Saving the Clowser House

One of the biggest dilemmas in historic preservation is that what one person values as historic, another person doesn’t.

Shawneeland, located on the southern slope of the Great North Mountain in northwestern Frederick County, Virginia, began life as a resort community. Founded in 1955, the community had 3,000 home lots and many recreational amenities including ski slopes, two man-made lakes, a swimming pool, and lodge. By the early 1970s, the developer abandoned Shawneeland with only a fraction of the lots sold. In order to provide services to the residents of Shawneeland, Frederick County formed a sanitary district and took over maintenance of the roads in the community. Frederick County also became the owner of two historic structures, the Tecumseh Lodge and the Clowser House. Sadly, the Tecumseh Lodge was demolished in 1992, but the Clowser House has survived.

In late 2013, the sanitary district board wanted to demolish the Clowser House, due to its deteriorating condition. At that point, the house had been boarded up and used for storage for years. The lack of gutters on the building led to serious water damage on the back wall. Rather than spend money to restore a building for which it had no use, the board voted to demolish. However, a group of Shawneeland residents protested and persuaded the board to create a subcommittee to investigate the house’s history and options for saving it.

The house had belonged to the Clowser family who settled in the area in the mid-1700s and still owned the property in 1955 when they sold to the developer of Shawneeland. In July 1764, a band of Delaware Indians attacked members of the Clowser family as they tried to make their way to the safety of nearby White’s Fort. The patriarch Henry Clowser, two of his sons, and his youngest daughter were killed. His wife and three of his daughters were taken captive. After about six months, Mrs. Clowser and her daughters were released and returned home.

The original Clowser home no longer exists, although its site is probably behind the current Clowser House, which was built around 1830 (based on the architectural details). Still, the house is one of the oldest existing structures in the northwestern part of Frederick County. For that reason, as well as its association with one of the earliest white families to settle there, the Virginia Department of Historic Resources determined that the house is eligible for listing on the National Register of Historic Places and the Virginia Landmarks Register.

The residents of Shawneeland were split in their reaction to the proposed demolition of the Clowser House. Some passionately wanted the house to be saved. Others were okay with saving it as long as no public money was spent. Still others supported its demolition. In a public meeting of the sanitary district board, one resident stood up and declared that the building wasn’t historic “because nobody famous ever lived there” and it should be demolished.
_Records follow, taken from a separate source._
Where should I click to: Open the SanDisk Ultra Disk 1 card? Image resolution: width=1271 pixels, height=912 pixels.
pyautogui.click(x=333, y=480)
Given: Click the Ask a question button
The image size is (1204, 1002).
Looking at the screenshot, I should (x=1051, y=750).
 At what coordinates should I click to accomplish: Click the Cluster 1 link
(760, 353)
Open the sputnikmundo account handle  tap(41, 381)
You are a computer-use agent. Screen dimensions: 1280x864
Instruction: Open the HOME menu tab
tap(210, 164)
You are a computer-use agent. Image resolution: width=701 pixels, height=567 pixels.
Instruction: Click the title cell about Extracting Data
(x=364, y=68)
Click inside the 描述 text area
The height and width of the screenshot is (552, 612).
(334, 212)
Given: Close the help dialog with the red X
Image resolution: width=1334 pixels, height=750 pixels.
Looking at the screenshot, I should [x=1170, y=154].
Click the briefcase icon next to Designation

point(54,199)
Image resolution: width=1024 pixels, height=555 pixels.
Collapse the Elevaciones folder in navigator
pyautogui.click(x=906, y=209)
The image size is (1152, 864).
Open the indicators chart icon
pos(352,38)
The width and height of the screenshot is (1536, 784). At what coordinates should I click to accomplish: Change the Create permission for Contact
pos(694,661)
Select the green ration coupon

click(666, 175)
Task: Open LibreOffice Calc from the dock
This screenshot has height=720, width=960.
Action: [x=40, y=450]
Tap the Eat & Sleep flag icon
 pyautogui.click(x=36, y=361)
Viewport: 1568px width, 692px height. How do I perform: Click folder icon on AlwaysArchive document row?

I became involved in 2014, as the president of Preservation Northern Shenandoah Valley (PNSV), a local historic preservation advocacy organization. Working with the sanitary district subcommittee, we offered to accept donations for the stabilization and repair of the building. As a 501(c)3 organization, donations to PNSV are tax deductible. In addition, donors could be assured that the donations would be spent on the Clowser House and nothing else.

Ultimately, the decision of what to do with the Clowser House was not left to the sanitary district board, but was made by the Frederick County Board of Supervisors. After all, they own the building. The project languished for more than a year, with no decision made one way or the other. Some of the original players left and new ones came on the scene.

Although PNSV never signed a memorandum of agreement with Frederick County, we did accept donations of over $3,000 for repairs to the house. One of our board members, Bob Stieg, played a huge role in helping a group of Clowser family descendents and others form their own 501(c)3 organization. In June 2017, the Frederick County Board of Supervisors granted the Clowser Foundation a 99-year lease on the house and surrounding land. Earlier this month, repairs to back wall began.

Due to its proximity to the Lake Cherokee dam, the house cannot – at the present time – be occupied, even temporarily, because it is in the inundation zone (meaning if the dam breaks, the house will be flooded). Right now, the Clowser Foundation plans to restore the building and install signage detailing its history. It is likely that the Lake Cherokee dam will be removed in the future, opening the door for additional uses of the building.